→ **Task details**
Go through the listing below from its first line and repeat each line exactly, ending at the line containing "Task: Open 中间件配置 icon in sidebar" and including it.

━━ Task input

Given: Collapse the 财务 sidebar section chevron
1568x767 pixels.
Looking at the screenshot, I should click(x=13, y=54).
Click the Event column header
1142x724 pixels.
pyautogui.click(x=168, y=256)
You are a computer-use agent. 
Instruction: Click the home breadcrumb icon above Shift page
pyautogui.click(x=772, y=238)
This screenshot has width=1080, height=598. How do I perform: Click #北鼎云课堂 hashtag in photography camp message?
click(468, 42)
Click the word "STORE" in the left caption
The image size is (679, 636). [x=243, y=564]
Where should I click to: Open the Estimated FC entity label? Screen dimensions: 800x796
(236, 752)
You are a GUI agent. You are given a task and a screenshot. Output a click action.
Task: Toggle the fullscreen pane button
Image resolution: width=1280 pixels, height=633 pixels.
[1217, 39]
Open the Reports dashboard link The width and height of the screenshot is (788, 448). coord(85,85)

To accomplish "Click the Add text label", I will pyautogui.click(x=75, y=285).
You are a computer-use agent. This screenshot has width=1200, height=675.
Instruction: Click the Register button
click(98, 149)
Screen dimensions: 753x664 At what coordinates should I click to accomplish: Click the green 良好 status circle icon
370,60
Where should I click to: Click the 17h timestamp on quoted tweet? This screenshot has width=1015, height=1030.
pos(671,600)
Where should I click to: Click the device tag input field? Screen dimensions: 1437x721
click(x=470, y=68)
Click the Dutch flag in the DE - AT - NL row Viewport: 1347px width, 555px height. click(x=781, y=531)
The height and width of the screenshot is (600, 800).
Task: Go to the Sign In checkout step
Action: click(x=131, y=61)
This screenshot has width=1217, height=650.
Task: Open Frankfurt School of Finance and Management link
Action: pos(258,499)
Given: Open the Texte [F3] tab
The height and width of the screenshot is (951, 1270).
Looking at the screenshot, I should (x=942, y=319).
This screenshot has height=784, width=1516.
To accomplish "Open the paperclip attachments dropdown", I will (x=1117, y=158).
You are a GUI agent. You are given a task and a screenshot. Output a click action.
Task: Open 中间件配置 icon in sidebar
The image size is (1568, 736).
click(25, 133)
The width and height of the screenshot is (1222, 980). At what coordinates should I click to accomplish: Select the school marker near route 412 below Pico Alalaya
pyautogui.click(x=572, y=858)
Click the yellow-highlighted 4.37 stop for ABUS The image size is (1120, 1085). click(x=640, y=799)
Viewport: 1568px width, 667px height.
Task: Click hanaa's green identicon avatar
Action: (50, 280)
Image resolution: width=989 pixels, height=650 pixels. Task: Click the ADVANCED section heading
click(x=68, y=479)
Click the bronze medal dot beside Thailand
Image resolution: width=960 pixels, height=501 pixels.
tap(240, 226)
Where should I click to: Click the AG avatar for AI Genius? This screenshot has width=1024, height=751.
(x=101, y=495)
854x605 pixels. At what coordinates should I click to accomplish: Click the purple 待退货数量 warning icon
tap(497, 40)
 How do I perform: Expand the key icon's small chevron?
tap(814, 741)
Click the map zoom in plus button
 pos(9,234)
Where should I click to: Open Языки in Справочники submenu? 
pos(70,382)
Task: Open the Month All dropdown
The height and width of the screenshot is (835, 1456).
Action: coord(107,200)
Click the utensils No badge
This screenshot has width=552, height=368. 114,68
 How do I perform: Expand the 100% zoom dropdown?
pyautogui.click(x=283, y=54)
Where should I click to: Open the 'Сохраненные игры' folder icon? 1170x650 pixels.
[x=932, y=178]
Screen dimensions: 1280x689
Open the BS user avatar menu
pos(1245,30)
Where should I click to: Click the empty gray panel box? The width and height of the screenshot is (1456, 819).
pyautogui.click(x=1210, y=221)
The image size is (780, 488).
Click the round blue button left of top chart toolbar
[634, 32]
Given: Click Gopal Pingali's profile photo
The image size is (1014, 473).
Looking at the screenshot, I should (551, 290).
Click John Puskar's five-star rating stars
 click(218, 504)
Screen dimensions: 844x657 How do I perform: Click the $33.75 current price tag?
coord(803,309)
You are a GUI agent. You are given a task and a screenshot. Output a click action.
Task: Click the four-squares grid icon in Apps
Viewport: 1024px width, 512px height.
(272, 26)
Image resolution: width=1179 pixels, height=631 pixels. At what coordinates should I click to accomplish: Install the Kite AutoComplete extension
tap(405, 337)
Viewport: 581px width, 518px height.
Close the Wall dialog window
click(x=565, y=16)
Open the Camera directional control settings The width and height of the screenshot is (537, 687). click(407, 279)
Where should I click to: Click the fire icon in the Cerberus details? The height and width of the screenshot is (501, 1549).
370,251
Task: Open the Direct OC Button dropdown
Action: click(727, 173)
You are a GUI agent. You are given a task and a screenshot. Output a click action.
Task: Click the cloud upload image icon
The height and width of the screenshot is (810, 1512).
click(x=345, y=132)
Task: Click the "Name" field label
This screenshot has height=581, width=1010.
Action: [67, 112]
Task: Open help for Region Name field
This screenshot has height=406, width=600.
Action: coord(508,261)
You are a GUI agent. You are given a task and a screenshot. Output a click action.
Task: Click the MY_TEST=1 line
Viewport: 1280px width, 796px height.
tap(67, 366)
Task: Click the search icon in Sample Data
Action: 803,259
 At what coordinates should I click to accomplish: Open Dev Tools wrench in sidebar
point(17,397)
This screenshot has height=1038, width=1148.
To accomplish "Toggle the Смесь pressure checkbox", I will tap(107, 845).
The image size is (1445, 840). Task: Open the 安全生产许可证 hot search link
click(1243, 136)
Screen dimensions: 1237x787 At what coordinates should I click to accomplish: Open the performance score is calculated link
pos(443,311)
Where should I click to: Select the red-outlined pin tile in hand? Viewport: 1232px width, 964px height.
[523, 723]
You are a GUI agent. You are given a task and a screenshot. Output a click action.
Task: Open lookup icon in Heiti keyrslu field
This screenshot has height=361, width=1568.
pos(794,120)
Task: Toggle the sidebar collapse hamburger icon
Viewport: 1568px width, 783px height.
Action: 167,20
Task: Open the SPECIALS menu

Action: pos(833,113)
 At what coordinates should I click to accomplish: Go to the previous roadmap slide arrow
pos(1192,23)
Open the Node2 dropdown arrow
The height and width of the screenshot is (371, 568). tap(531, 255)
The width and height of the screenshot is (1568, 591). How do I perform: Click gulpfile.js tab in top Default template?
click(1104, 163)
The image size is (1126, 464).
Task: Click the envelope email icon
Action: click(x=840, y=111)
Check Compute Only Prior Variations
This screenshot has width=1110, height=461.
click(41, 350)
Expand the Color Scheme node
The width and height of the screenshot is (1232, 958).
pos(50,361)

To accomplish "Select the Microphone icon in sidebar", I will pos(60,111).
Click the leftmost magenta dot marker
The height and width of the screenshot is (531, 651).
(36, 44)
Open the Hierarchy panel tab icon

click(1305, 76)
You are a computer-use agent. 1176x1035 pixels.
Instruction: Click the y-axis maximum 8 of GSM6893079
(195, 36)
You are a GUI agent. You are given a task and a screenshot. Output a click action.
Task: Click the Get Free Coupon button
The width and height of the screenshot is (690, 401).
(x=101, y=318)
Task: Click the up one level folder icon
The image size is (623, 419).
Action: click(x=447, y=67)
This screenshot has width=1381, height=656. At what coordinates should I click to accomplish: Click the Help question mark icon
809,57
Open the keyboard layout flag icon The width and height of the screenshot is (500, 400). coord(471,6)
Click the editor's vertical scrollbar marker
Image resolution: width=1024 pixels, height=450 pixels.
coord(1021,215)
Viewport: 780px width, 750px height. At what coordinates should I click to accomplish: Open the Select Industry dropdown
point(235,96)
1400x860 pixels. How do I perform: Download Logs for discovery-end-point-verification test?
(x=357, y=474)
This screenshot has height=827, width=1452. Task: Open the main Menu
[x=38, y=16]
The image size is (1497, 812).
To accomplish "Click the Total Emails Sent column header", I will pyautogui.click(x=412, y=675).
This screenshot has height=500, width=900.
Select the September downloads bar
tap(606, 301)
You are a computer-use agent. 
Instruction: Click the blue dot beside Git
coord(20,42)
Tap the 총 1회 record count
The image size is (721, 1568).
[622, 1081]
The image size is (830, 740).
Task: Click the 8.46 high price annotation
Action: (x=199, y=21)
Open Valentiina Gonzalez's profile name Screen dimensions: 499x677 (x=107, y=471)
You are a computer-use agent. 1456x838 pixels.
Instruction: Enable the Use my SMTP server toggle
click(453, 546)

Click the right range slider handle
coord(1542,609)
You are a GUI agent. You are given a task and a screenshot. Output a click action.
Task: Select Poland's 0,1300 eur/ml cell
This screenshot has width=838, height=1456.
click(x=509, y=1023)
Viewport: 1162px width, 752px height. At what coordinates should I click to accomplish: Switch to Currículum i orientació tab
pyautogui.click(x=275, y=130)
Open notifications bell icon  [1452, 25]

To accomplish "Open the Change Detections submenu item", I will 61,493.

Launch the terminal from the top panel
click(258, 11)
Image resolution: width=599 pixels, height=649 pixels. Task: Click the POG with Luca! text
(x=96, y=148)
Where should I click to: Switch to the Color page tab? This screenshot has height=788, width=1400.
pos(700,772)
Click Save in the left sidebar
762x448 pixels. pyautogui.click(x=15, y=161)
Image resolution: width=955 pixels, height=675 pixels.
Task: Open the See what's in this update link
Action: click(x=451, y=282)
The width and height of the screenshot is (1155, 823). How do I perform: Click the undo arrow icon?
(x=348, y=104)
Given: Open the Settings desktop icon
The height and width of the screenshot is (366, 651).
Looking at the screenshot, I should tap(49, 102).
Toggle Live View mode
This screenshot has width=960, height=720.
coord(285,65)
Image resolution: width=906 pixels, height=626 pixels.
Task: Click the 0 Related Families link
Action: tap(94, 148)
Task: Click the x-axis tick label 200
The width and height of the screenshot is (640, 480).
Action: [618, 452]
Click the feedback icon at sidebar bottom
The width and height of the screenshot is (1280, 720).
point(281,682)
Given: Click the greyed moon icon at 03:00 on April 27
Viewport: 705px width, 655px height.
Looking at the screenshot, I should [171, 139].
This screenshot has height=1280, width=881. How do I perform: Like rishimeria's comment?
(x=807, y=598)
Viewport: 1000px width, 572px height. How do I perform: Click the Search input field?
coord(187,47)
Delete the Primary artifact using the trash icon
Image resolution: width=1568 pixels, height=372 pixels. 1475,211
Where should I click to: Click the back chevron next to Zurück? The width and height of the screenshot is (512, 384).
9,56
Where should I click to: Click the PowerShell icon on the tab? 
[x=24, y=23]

━━━━

→ **Exercise solution**
Given: Collapse the 财务 sidebar section chevron
1568x767 pixels.
Looking at the screenshot, I should click(x=13, y=54).
Click the Event column header
1142x724 pixels.
pyautogui.click(x=168, y=256)
You are a computer-use agent. 
Instruction: Click the home breadcrumb icon above Shift page
pyautogui.click(x=772, y=238)
This screenshot has width=1080, height=598. How do I perform: Click #北鼎云课堂 hashtag in photography camp message?
click(468, 42)
Click the word "STORE" in the left caption
The image size is (679, 636). [x=243, y=564]
Where should I click to: Open the Estimated FC entity label? Screen dimensions: 800x796
(236, 752)
You are a GUI agent. You are given a task and a screenshot. Output a click action.
Task: Toggle the fullscreen pane button
Image resolution: width=1280 pixels, height=633 pixels.
[1217, 39]
Open the Reports dashboard link The width and height of the screenshot is (788, 448). coord(85,85)

To accomplish "Click the Add text label", I will pyautogui.click(x=75, y=285).
You are a computer-use agent. This screenshot has width=1200, height=675.
Instruction: Click the Register button
click(98, 149)
Screen dimensions: 753x664 At what coordinates should I click to accomplish: Click the green 良好 status circle icon
370,60
Where should I click to: Click the 17h timestamp on quoted tweet? This screenshot has width=1015, height=1030.
pos(671,600)
Where should I click to: Click the device tag input field? Screen dimensions: 1437x721
click(x=470, y=68)
Click the Dutch flag in the DE - AT - NL row Viewport: 1347px width, 555px height. click(x=781, y=531)
The height and width of the screenshot is (600, 800).
Task: Go to the Sign In checkout step
Action: click(x=131, y=61)
This screenshot has width=1217, height=650.
Task: Open Frankfurt School of Finance and Management link
Action: pos(258,499)
Given: Open the Texte [F3] tab
The height and width of the screenshot is (951, 1270).
Looking at the screenshot, I should (x=942, y=319).
This screenshot has height=784, width=1516.
To accomplish "Open the paperclip attachments dropdown", I will (x=1117, y=158).
You are a GUI agent. You are given a task and a screenshot. Output a click action.
Task: Open 中间件配置 icon in sidebar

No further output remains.